▶ Work item
Return the run of lines below that opens with the line containing "217 μετανάστες από" and closes with the line containing "[Facebook] (8, 4)", keeping each one exact.

------ Material for this task

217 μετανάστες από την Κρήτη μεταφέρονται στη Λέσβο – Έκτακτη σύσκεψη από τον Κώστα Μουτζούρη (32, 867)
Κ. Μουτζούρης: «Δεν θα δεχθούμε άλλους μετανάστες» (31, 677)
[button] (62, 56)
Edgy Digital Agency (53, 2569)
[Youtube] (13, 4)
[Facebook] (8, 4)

------------
------ Material for this task

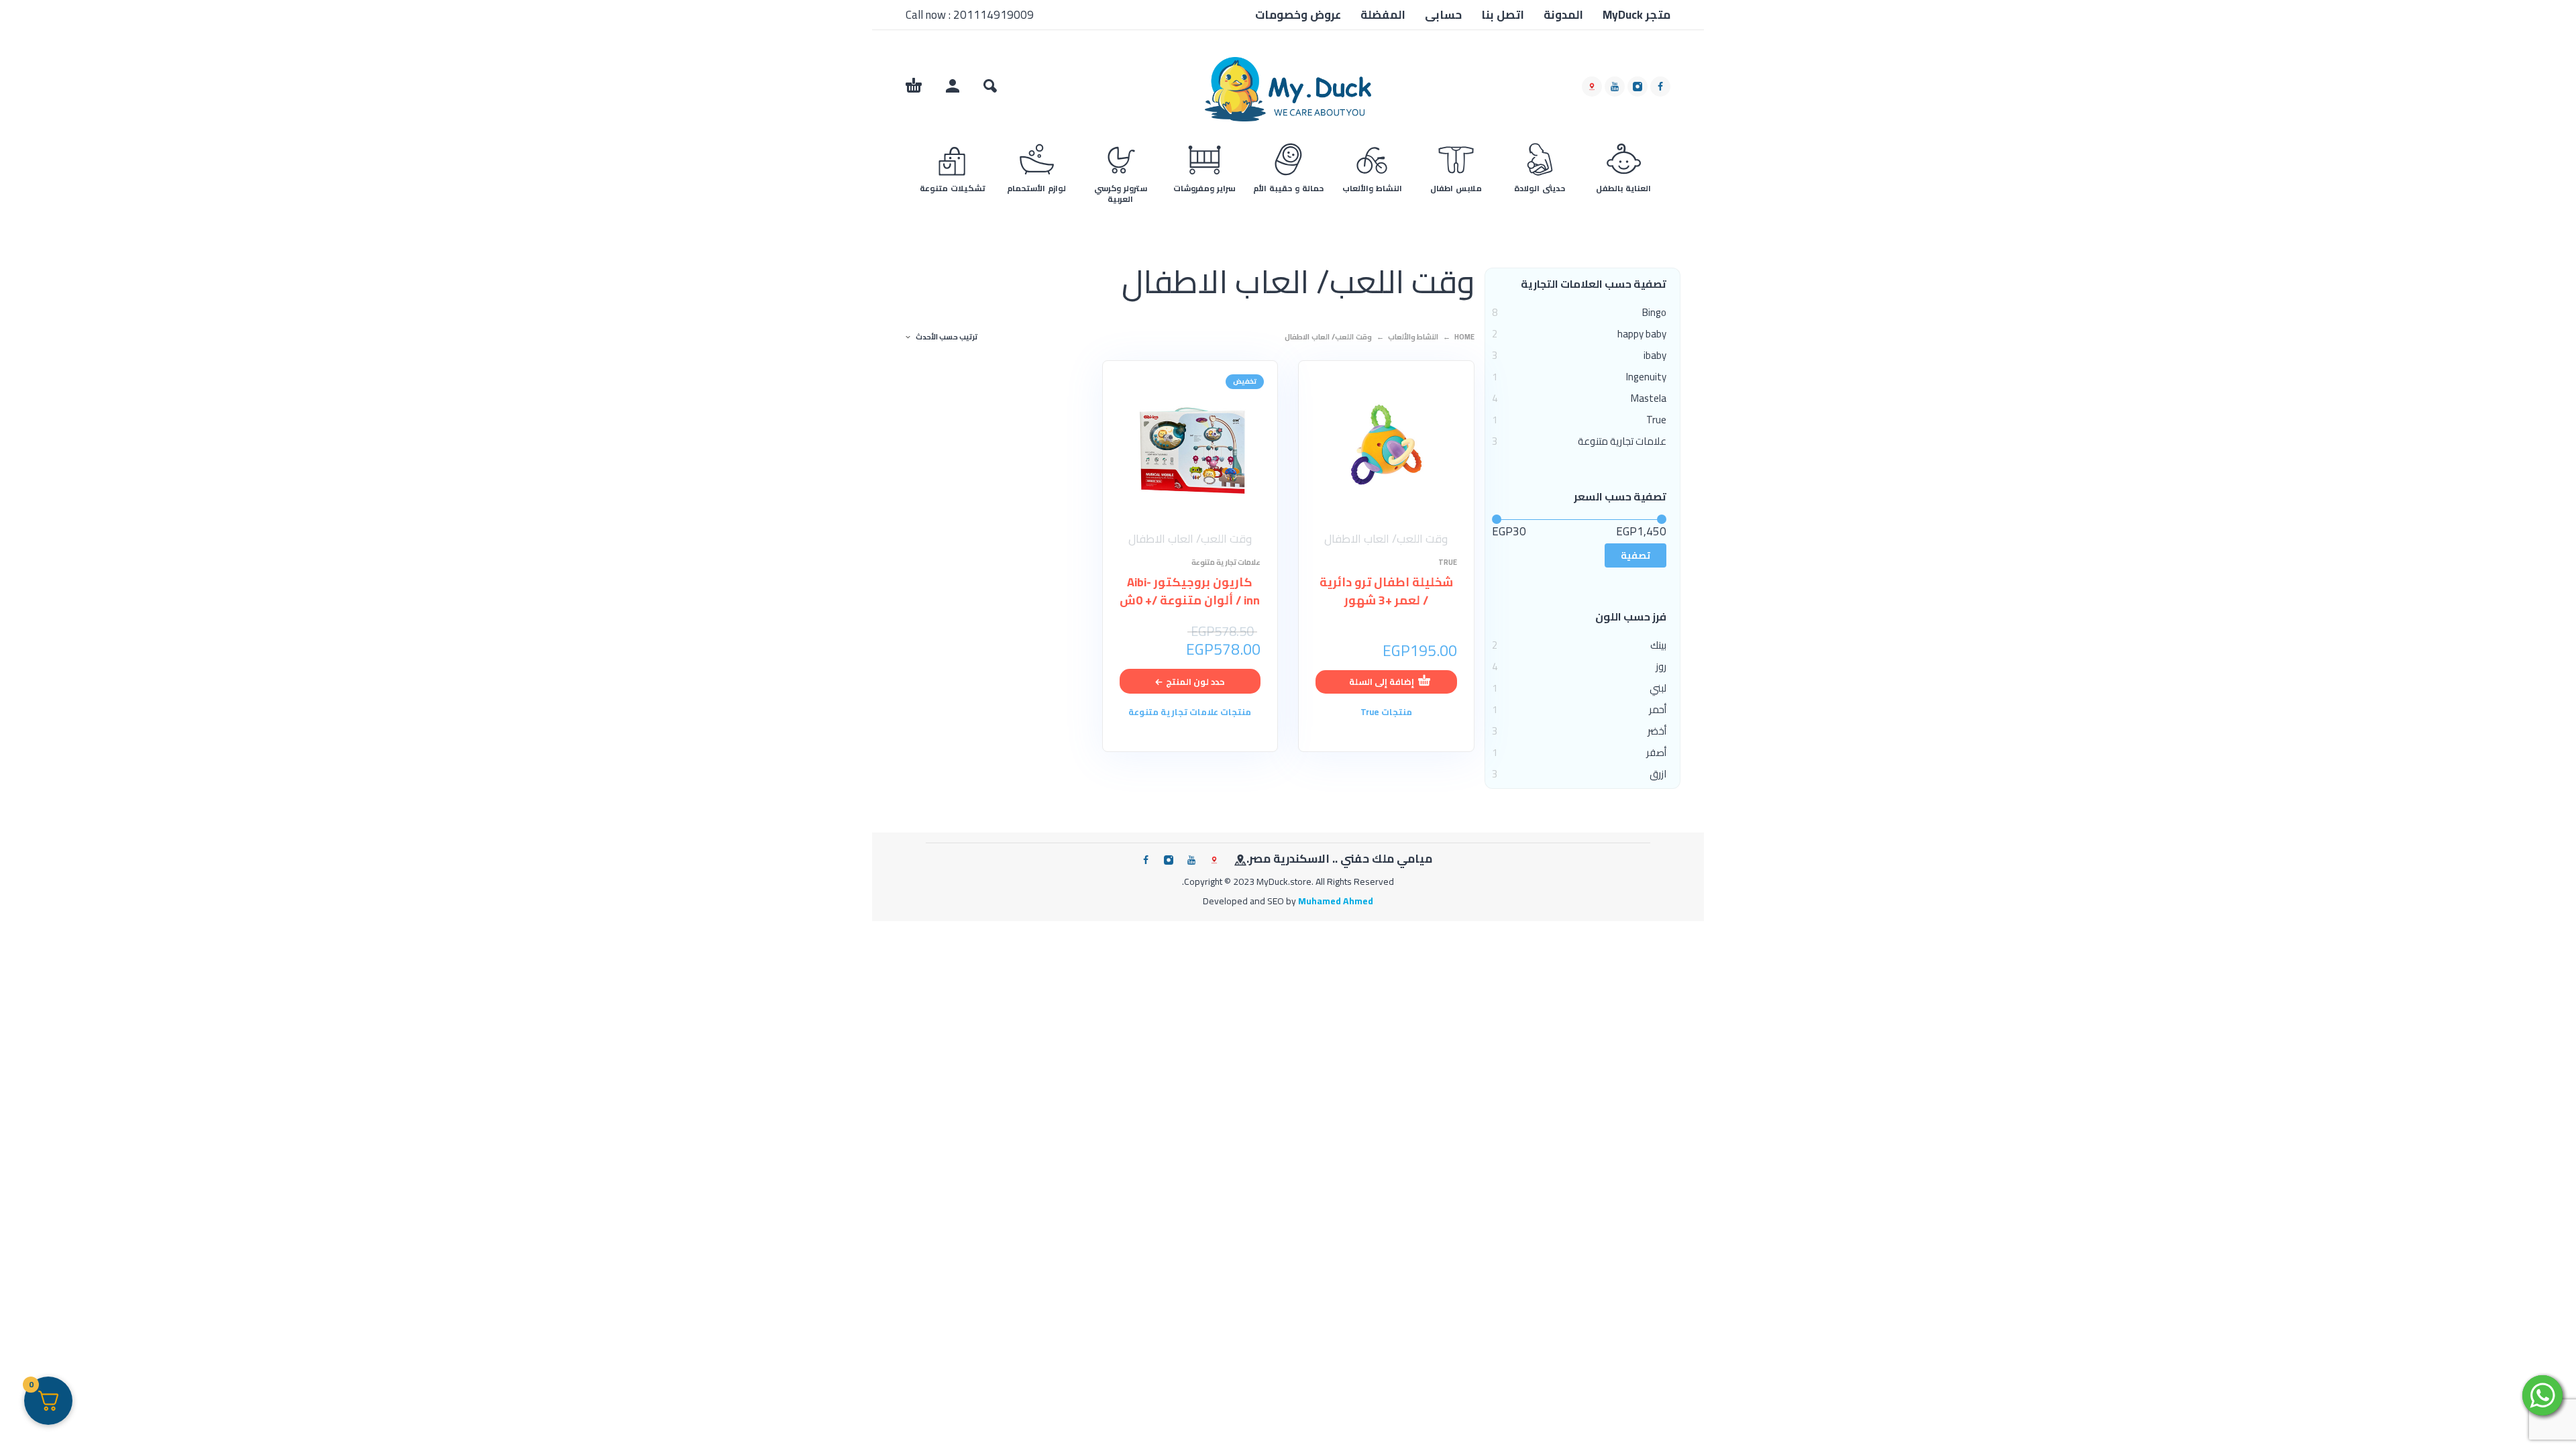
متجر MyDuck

------------

▶ Answer to this exercise
217 μετανάστες από την Κρήτη μεταφέρονται στη Λέσβο – Έκτακτη σύσκεψη από τον Κώστα Μουτζούρη (32, 867)
Κ. Μουτζούρης: «Δεν θα δεχθούμε άλλους μετανάστες» (31, 677)
[button] (62, 56)
Edgy Digital Agency (53, 2569)
[Youtube] (13, 4)
[Facebook] (8, 4)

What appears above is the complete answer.